_Work order_.
For this exercise, copy out each line of the material below that includes "header".

_Data shown_.
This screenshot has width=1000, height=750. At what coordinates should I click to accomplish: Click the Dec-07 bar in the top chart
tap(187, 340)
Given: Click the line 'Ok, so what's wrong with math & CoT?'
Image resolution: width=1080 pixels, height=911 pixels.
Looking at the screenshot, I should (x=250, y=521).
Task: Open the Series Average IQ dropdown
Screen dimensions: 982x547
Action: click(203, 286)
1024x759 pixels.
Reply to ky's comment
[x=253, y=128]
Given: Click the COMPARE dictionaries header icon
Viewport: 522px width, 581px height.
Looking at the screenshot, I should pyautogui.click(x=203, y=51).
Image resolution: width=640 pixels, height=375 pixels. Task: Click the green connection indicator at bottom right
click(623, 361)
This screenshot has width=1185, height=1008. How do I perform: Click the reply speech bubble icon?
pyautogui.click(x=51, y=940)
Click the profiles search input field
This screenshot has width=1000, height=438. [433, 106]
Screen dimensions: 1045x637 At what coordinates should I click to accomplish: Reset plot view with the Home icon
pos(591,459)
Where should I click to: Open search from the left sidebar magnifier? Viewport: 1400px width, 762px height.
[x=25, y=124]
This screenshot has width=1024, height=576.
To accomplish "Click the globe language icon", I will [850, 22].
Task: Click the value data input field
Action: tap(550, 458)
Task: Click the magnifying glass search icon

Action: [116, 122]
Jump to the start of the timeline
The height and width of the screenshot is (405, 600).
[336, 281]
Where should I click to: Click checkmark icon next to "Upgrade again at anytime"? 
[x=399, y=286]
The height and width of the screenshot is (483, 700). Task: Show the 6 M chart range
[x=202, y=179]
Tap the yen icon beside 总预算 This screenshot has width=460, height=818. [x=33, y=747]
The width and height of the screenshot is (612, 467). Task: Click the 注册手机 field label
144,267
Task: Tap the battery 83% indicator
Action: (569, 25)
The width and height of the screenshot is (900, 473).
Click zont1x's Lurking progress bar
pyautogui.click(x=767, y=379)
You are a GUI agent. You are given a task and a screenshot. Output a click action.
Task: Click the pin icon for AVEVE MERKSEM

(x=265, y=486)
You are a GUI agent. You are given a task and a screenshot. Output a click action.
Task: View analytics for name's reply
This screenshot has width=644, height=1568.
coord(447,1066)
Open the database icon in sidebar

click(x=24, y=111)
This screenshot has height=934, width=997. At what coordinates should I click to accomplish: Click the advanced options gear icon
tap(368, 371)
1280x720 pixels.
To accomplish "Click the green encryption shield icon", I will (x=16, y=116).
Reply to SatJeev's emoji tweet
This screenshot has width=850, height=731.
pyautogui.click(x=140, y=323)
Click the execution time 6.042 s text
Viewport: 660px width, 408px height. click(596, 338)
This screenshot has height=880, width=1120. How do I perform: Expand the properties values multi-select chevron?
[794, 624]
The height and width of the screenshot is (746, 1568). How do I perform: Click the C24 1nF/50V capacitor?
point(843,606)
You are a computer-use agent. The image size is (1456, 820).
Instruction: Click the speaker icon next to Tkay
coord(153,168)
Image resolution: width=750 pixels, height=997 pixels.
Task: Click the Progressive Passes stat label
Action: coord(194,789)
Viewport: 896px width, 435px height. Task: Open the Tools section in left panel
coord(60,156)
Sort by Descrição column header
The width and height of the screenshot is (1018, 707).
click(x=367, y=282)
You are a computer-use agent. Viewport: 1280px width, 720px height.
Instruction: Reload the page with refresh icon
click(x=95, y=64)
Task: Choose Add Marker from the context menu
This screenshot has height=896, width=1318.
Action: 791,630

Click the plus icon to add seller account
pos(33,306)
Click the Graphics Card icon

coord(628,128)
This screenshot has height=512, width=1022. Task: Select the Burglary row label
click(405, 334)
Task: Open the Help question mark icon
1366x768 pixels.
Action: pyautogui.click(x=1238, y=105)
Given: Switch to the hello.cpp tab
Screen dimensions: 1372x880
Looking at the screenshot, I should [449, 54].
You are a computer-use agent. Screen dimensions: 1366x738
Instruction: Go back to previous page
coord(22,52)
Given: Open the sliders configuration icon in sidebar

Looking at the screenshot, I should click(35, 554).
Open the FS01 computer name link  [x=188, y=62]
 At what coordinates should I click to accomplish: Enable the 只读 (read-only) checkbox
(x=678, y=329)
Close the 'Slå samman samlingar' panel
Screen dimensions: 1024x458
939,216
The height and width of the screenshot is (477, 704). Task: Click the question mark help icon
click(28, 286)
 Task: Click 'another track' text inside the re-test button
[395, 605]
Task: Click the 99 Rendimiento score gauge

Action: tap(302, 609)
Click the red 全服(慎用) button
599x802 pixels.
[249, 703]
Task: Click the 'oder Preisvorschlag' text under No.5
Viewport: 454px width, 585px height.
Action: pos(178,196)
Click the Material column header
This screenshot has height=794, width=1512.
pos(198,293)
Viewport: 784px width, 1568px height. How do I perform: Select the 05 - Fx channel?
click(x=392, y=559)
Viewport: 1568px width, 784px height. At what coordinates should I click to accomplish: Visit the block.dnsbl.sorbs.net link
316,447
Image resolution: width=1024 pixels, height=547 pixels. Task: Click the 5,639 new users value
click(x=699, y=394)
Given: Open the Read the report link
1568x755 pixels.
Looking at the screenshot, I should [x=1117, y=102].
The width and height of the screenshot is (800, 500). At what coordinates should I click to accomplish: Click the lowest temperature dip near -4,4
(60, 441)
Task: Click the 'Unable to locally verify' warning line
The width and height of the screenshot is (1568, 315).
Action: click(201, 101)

_Task output_.
Given: Click the COMPARE dictionaries header icon
Sort by Descrição column header
Click the Material column header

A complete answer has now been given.